INPUT DATA section start

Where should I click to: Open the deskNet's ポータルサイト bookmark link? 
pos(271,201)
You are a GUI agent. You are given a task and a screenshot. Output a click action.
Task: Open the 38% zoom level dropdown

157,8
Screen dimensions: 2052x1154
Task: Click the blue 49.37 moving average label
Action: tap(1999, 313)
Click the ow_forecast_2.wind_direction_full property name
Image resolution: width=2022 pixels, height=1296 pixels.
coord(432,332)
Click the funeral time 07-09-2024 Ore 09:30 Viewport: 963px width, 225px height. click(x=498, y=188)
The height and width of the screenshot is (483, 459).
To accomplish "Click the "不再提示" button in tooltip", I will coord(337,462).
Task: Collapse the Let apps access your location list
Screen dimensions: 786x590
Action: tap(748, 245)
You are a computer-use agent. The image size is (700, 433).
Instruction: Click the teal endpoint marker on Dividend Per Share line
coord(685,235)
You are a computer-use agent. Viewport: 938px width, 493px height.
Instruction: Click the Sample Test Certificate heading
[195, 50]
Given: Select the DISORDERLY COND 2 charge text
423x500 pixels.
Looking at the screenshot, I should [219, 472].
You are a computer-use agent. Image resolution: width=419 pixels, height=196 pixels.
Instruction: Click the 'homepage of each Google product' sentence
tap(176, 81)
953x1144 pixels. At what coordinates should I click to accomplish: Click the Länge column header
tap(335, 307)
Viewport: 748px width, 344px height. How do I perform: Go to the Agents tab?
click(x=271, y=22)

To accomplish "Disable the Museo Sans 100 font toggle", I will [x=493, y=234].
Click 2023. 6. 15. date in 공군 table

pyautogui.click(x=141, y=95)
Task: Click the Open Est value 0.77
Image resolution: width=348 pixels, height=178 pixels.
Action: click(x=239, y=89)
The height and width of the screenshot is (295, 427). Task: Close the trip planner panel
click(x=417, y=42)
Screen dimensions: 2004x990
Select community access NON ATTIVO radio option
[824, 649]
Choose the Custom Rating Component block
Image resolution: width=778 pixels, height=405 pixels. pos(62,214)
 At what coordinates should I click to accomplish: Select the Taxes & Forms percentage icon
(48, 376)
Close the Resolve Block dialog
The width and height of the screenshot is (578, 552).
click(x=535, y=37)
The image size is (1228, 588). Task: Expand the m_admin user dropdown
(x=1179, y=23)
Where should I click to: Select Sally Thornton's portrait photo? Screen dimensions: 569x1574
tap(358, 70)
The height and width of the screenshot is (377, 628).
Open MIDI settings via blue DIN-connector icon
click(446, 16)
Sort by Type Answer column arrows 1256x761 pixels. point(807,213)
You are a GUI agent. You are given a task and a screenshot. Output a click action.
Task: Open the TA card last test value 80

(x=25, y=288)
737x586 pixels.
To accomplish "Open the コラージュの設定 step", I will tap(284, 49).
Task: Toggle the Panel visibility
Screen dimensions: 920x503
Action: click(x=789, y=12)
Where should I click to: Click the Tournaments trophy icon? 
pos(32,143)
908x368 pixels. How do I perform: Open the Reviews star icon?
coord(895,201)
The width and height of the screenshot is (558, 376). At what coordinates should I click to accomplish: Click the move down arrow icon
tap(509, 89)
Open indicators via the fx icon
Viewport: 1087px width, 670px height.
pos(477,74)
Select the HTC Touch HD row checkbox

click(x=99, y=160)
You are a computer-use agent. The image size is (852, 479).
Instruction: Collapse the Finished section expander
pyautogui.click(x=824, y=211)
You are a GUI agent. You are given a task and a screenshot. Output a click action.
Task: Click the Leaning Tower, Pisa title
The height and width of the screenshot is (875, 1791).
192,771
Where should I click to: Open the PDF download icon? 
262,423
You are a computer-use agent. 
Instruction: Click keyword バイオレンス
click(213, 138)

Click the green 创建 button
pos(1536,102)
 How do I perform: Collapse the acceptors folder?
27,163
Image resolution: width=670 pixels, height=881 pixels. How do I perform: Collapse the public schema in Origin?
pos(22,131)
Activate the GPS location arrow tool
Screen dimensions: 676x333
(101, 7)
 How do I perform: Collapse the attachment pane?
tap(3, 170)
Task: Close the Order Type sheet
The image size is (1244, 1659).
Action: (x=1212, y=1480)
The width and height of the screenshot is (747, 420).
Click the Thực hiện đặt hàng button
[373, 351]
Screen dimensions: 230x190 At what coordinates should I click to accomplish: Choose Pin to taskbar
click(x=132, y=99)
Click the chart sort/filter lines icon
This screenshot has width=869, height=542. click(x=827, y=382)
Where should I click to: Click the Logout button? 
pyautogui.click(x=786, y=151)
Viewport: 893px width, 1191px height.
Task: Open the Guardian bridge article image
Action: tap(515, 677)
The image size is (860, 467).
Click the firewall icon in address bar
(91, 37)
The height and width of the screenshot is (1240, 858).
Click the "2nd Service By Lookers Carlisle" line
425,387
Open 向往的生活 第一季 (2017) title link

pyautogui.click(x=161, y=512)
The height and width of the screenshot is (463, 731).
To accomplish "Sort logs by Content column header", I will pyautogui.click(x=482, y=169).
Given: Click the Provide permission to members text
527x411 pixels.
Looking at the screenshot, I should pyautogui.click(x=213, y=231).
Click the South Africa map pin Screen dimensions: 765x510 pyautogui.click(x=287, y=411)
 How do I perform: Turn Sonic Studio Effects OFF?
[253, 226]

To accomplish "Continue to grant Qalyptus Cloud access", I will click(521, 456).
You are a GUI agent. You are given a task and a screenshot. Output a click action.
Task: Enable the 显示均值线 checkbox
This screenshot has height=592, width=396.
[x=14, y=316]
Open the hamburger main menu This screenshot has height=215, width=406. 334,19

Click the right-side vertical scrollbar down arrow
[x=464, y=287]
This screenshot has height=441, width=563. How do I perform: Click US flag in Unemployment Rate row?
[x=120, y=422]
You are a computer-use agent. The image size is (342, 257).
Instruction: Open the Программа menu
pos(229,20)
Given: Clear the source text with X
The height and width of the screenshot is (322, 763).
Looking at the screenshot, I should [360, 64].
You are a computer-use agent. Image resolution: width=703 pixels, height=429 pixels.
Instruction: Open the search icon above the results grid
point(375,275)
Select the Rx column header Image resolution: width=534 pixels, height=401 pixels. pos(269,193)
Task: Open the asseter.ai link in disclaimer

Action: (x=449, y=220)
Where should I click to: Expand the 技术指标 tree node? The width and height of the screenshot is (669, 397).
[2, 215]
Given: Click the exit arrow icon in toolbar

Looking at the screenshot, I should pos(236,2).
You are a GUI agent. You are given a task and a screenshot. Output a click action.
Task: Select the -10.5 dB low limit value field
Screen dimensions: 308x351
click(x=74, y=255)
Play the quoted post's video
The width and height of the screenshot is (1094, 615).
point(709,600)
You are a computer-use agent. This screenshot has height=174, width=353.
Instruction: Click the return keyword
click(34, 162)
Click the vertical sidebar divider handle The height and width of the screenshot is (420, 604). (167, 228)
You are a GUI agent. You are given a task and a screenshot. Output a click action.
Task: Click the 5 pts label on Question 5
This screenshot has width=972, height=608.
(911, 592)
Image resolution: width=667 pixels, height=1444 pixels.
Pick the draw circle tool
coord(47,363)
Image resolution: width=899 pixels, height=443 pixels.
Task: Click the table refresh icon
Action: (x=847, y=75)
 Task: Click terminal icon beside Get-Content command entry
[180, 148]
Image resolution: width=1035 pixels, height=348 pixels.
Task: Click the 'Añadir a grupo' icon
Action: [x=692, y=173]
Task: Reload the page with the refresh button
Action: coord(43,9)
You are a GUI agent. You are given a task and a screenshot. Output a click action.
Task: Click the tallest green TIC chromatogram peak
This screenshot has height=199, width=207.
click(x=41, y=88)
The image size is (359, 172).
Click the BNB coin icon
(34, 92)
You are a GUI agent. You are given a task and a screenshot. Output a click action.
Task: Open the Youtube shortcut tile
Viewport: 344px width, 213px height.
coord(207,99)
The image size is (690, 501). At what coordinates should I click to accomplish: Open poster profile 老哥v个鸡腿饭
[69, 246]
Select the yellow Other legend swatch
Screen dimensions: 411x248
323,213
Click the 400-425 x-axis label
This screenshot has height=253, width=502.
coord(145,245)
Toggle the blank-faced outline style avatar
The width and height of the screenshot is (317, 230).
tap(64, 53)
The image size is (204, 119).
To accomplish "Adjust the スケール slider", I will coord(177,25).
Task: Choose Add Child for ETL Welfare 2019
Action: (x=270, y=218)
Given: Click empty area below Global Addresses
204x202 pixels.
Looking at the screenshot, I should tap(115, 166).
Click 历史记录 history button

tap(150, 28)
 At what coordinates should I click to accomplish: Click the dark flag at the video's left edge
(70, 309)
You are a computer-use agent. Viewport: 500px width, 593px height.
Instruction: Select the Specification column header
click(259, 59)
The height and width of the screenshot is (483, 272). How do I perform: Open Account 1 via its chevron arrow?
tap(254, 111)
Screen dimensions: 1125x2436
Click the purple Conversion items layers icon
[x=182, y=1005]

INPUT DATA section end

PROBLEM TO SOLVE: For the string "Type", filter the data and copy out each line where it occurs.

RESPONSE TO THE TASK:
Sort by Type Answer column arrows 1256x761 pixels. point(807,213)
Task: Close the Order Type sheet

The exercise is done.